Seven Things to Plant in an Autumn Garden

You may think of Autumn as the time of year for harvest, but it’s also a time to plant certain seasonal vegetables too! Primary Times are here to tell you which seeds and seedlings will need tending to over the coming weeks to ensure your veggie tray stays stocked next season.

Winter Lettuce – this can be sown at any time from August to November. If you want a continuous crop of fresh lettuce over several weeks, make sure to plant them in rows every two weeks.

Garlic – Garlic bulbs actually need cold weather to do well, so they’re best planted between late September and November. They’ll be ready to harvest the following summer!

Broad Beans – To grow these over winter, you’ll need to get what’s called a ‘hardy’ variety of broad beans. They can be sown in October if the soil is still reasonably warm.

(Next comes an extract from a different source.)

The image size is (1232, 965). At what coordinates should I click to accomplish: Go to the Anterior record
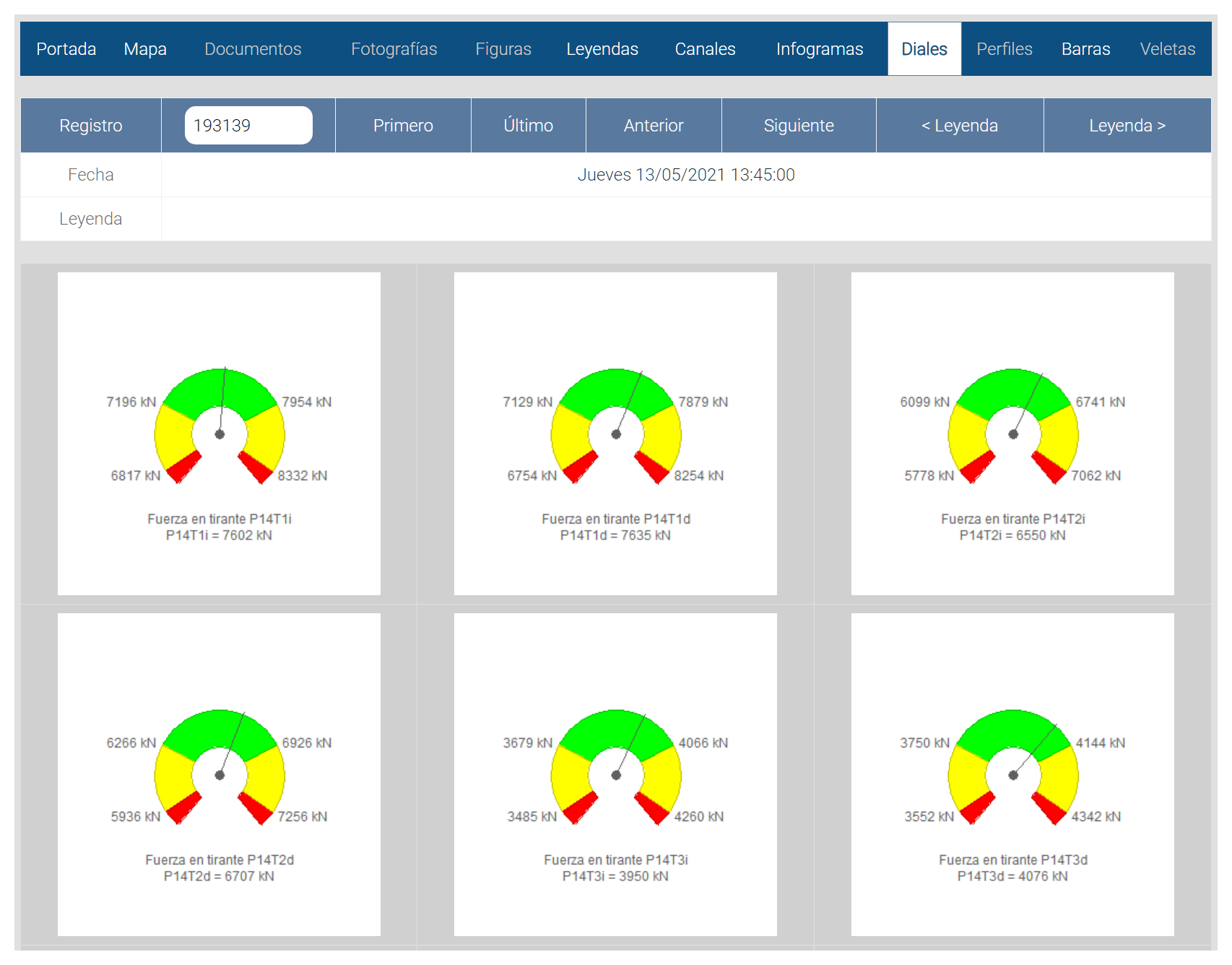(653, 126)
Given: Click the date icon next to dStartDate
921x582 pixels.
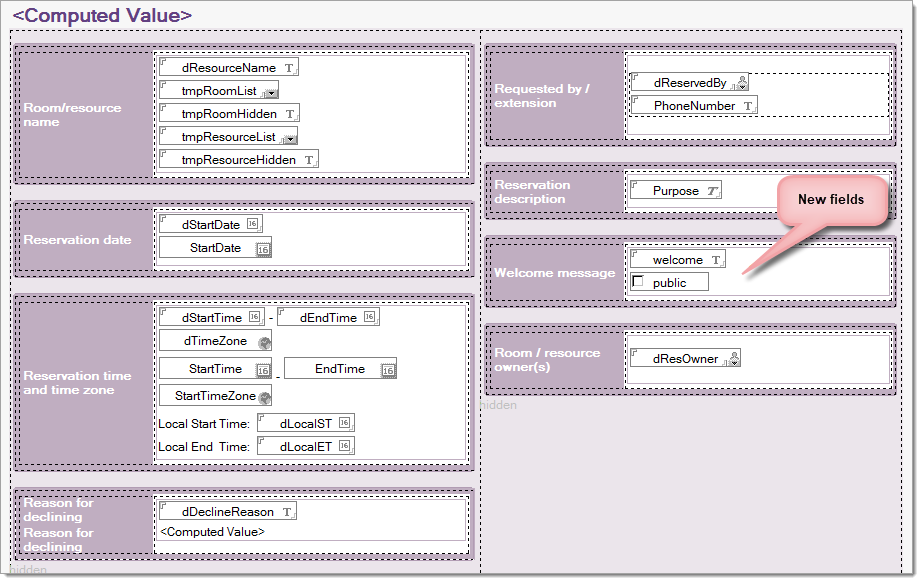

Spinach – For an Autumn crop of this tasty green superfood, the best time to sow it is in the second week of September. The seeds can be sown in crops, or directly into the ground.

Kale – If you have a poly tunnel or greenhouse (or any kind of makeshift cover to keep the cold winds at bay!) you could try growing Kale in the Autumn, too. ‘Nero de Toscana’ is a good hardy variety for this.

Cabbage – Cabbage seedlings sown in July-September can be transplanted outside in September and October.

Onions – Some hardier varieties of onions can be planted outdoors in October. Every 10cm/ 4in, make a small hole in the soil with your finger and place an onion set into it. It's important to plant them the correct way up with the root end onto the soil.

How to Grow Potatoes Indoors for a Christmas Harvest

1. Use a container at least 30cm (1ft) deep and wide, with drainage holes in the base.

2. Add a layer of potting compost or garden soil mixed with garden compost. A layer of 10cm should do the trick for a 1ft container.

3. Plant one to three tubers in your container (these will need about 1ft of space each, so if your container is 30 X 30 cm’s, just use one tuber.)

4. Cover them with 15cms of compost or soil.

5. Place them near a big window so that they can get lots of light, covered balconies are a good spot for them too! Just be sure to keep the frost off.

6. As the foliage develops, earth up the potatoes with more soil until the container is full almost to the top – but make sure to leave a decent gap for watering.

7. Keep your potatoes well-watered, and if you can, feed them with a liquid fertiliser.

8. Tubers can be left in their compost until needed.

9. When the foliage dies down, it can be composted!

Tip: Potato grow bags with a viewing window can make it more fun to see your potatoes as they grow!